Codelco’s debt is not guaranteed by the Chilean government; however, Codelco remains a strategic asset for the Chilean economy and DBRS expects that the Company will continue to receive strong support from the government. Furthermore, Codelco remains a key contributor to the Chilean government’s budget, contributing on average 16% of state revenues from 2006 to 2010. Accordingly, DBRS rating of Codelco reflects the A (high) long-term foreign sovereign rating of Chile, in addition to its position as a leading copper producer.
Codelco has benefited significantly from high copper prices (due to surging demand from Asia, particularly China), and has generated strong earnings cash flow since the 2009 economic down turn. EBITDA rose by approximately 50% in the first half of 2011 to $4.5 billion. As a result, EBITDA-to-interest coverage (increased to 64.0 times (x) from 28.4x) and cash flow-to-debt (increased to 55.5% from 43.8%) ratios remained strong and within DBRS’s current rating category given the buoyant copper prices in the first half of 2011.
Codelco remains focused on growing its copper production with a 2011-2015 investment plan (approved by the government). Annual capital investment is expected to be $3.5 billion for the period, which is higher than historic levels (just over $2 billion per year over 2006-2010). External funds are expected to be required. However, DBRS expects that the Chilean government would continue to support Codelco’s investment plan by limiting its withdrawal of cash from the Company. In addition, if copper prices retreat significantly such that internally generated cash flow would not support Codelco’s expansion plan, the Company could either slow its expansion or appeal to the Government of Chile for additional support. In either case, DBRS expects Codelco to be able to maintain liquidity and credit metrics in line with DBRS’s current rating. The recent $6.75 billion financing arrangement with Mitsui & Co, which would provide financing if Codelco decides to exercise its January 2012 option to acquire a 49% interest in Anglo America Sur (a copper producer in Chile) from Anglo America plc, is an example of a further mechanism that could reduce Codelco’s direct needs for government support.

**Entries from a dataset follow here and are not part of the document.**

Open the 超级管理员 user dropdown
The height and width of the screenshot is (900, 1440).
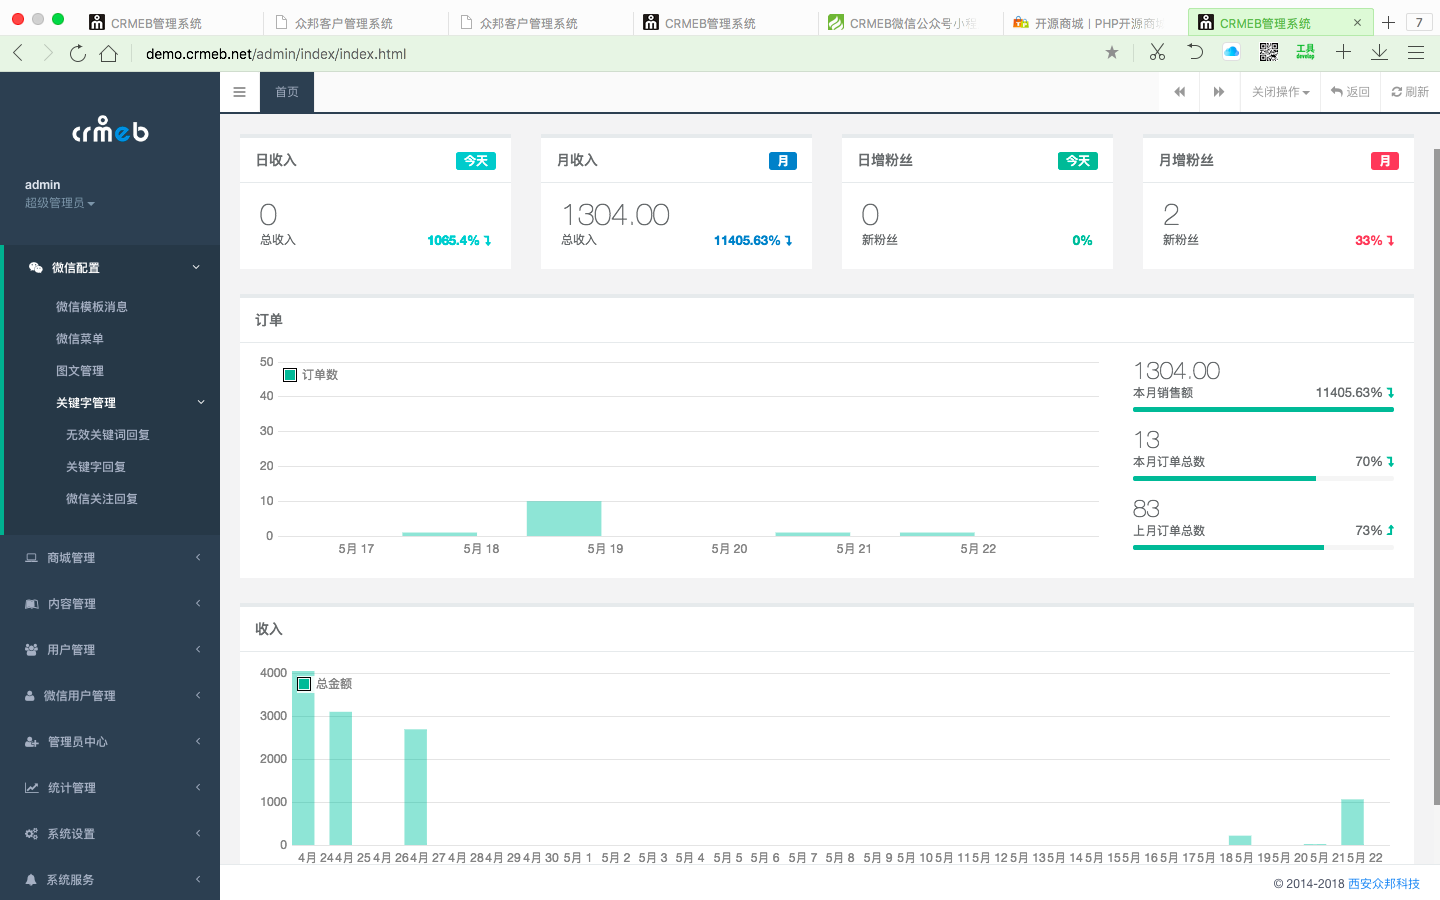click(x=60, y=203)
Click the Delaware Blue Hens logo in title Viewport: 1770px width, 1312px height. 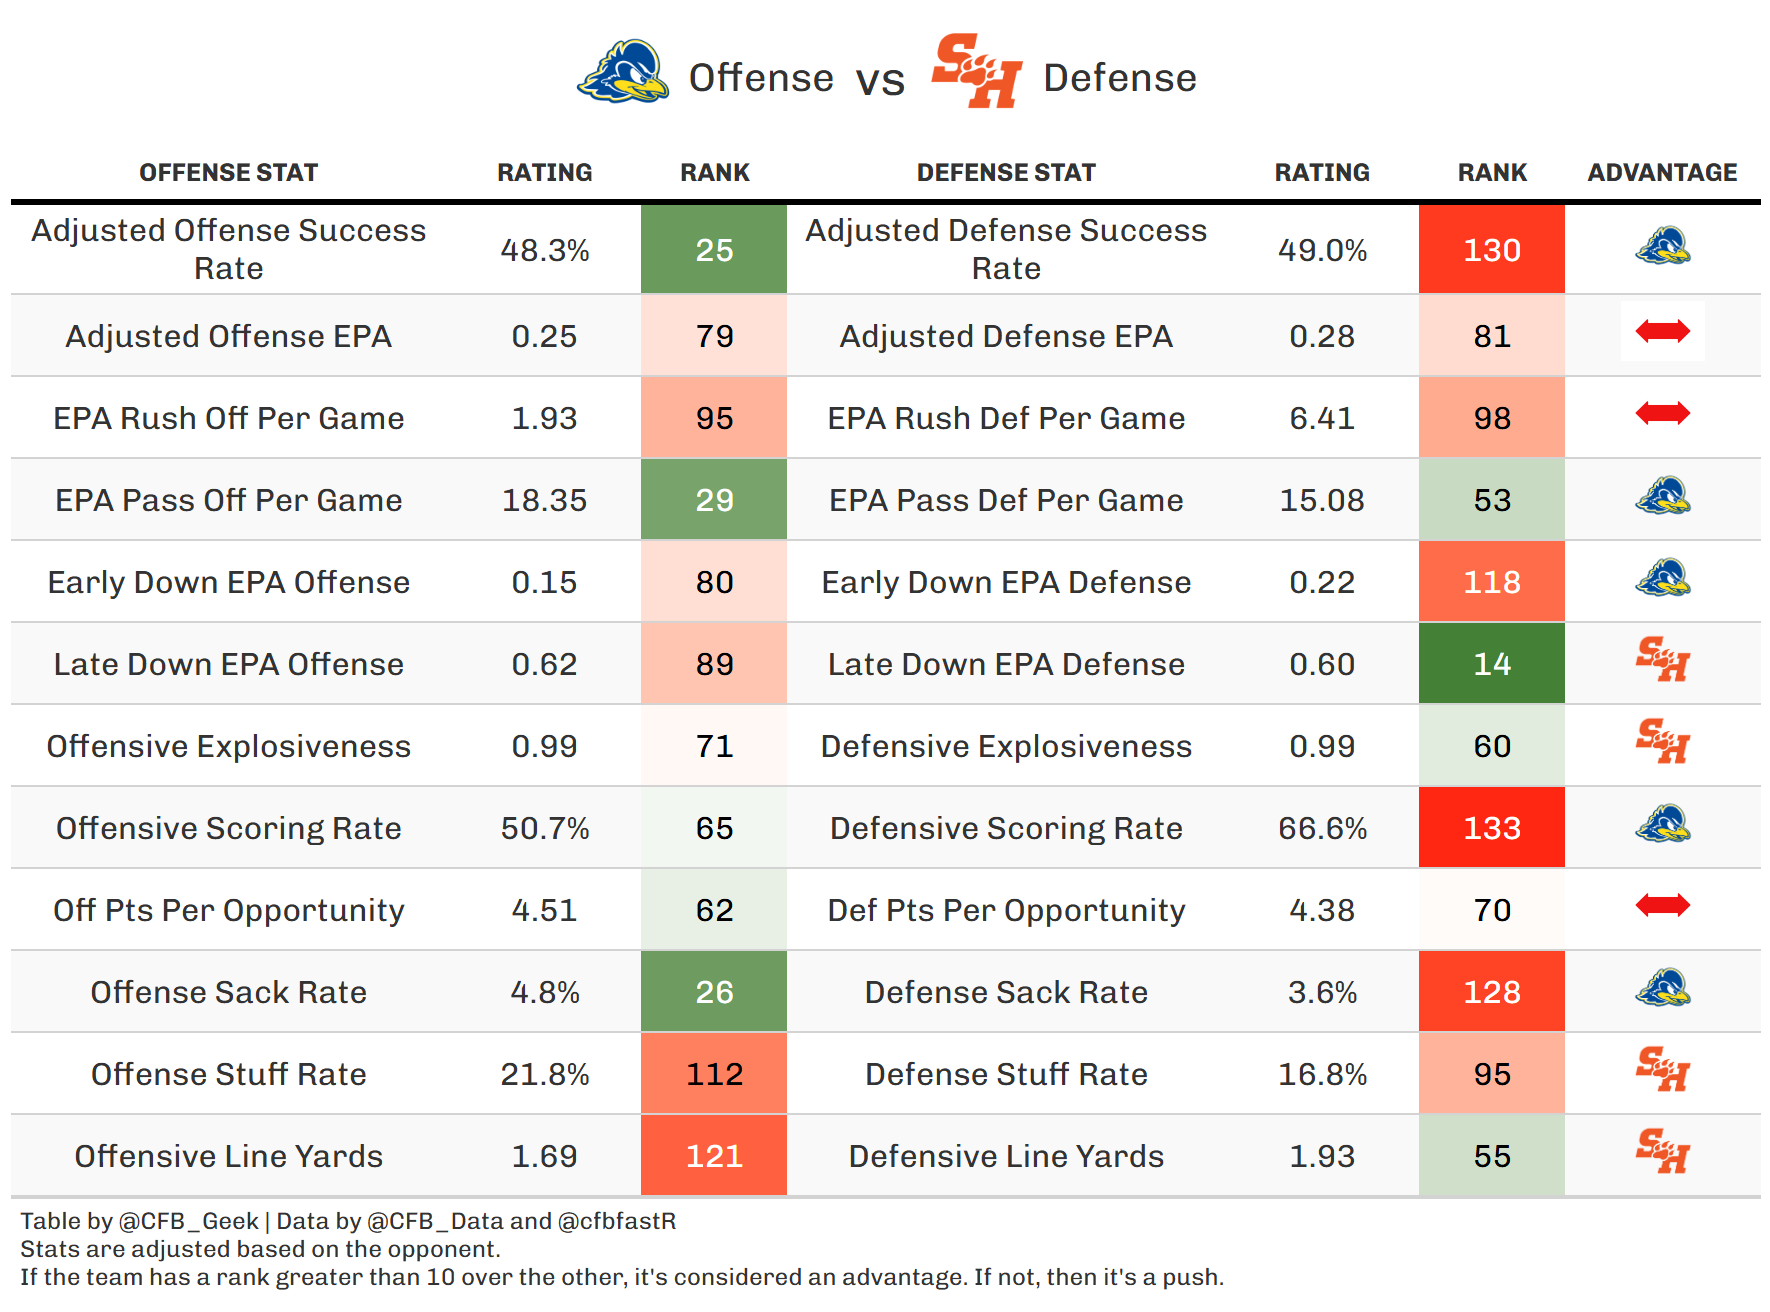[x=623, y=72]
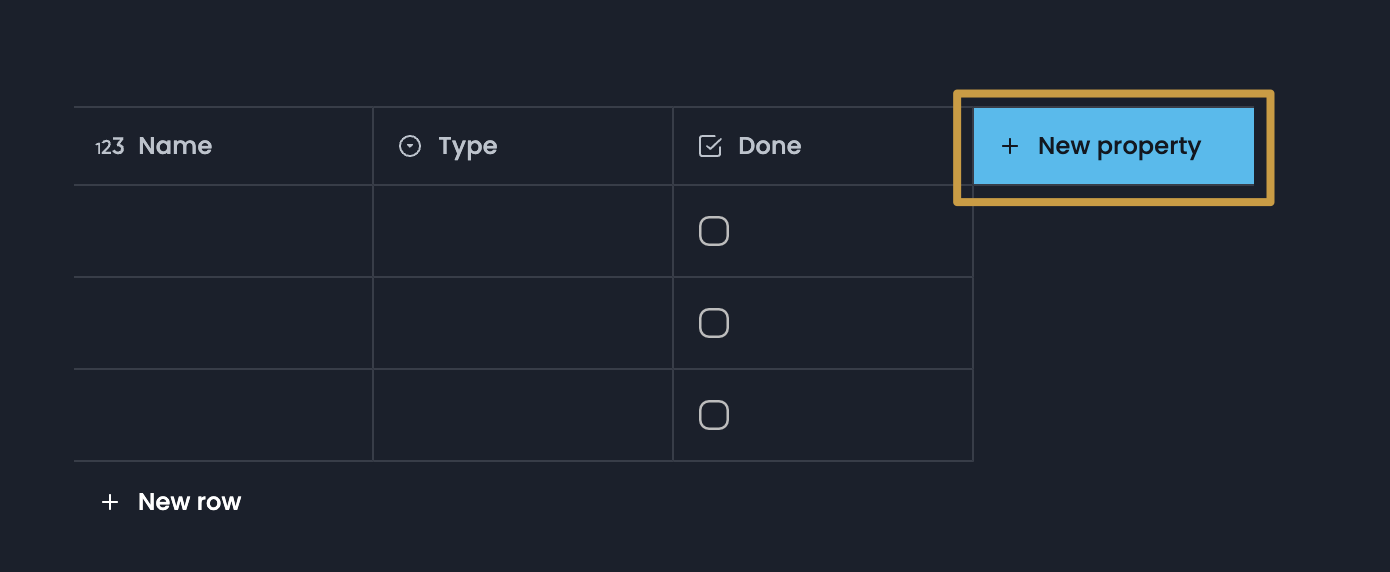Open the Type cell dropdown in first row

[522, 232]
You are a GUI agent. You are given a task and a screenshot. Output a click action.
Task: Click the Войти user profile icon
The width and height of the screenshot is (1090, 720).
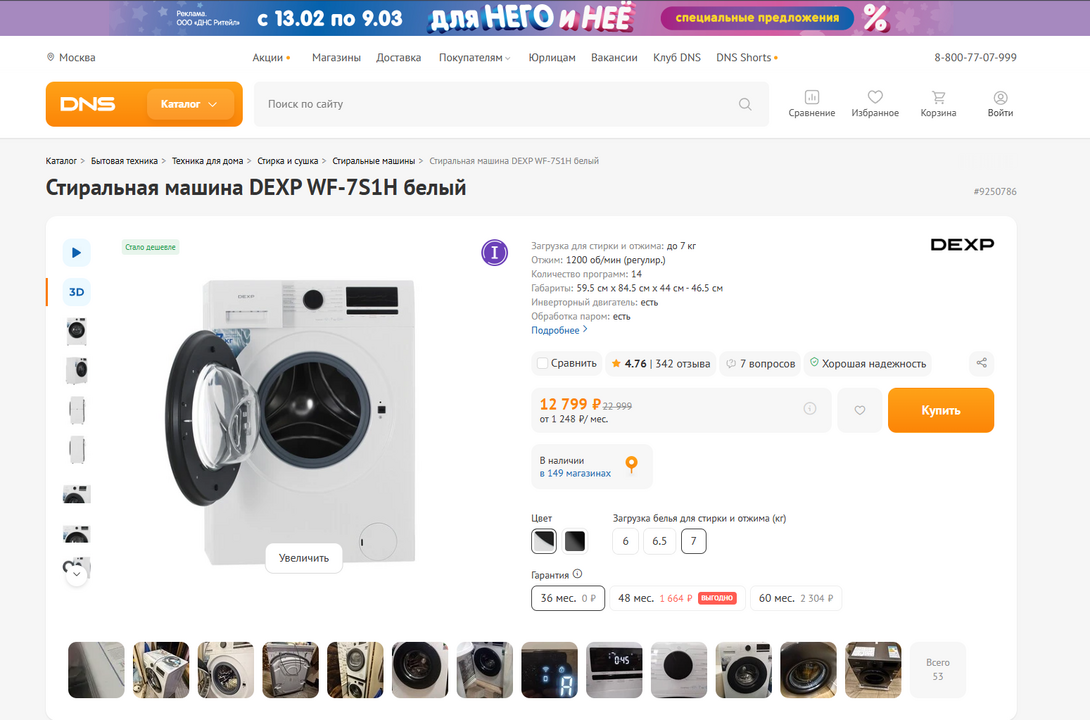[1000, 98]
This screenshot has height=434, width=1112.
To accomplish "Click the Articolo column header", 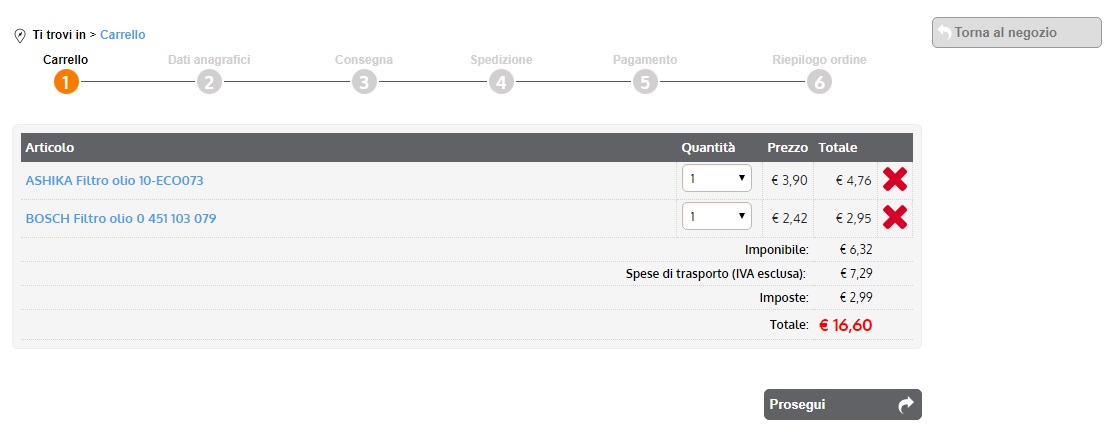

Over the longer term, Codelco’s large reserve and resource bases and competitive operating assets can be expected to maintain the Company as a leading player in the copper markets. The ongoing industrialization and urbanization of China, India and other lesser-developed economies should provide ready markets for this widely used commodity.
DBRS expects that Codelco will have to seek additional funding in order to expand the productive capacity of its asset base due to its current funding formulae. This will require additional support from the Government of Chile or from other sources. Although DBRS believes Codelco has the capacity to support additional debt at its current rating, a significant escalation of leverage at Codelco or a protracted period of impairment of coverage metrics of the Company without support from the Chilean government could lead to a downgrade of the rating.
Notes:
All figures are in U.S. dollars unless otherwise noted.
The applicable methodology is Rating Companies in the Mining Industry, which can be found on our website under Methodologies.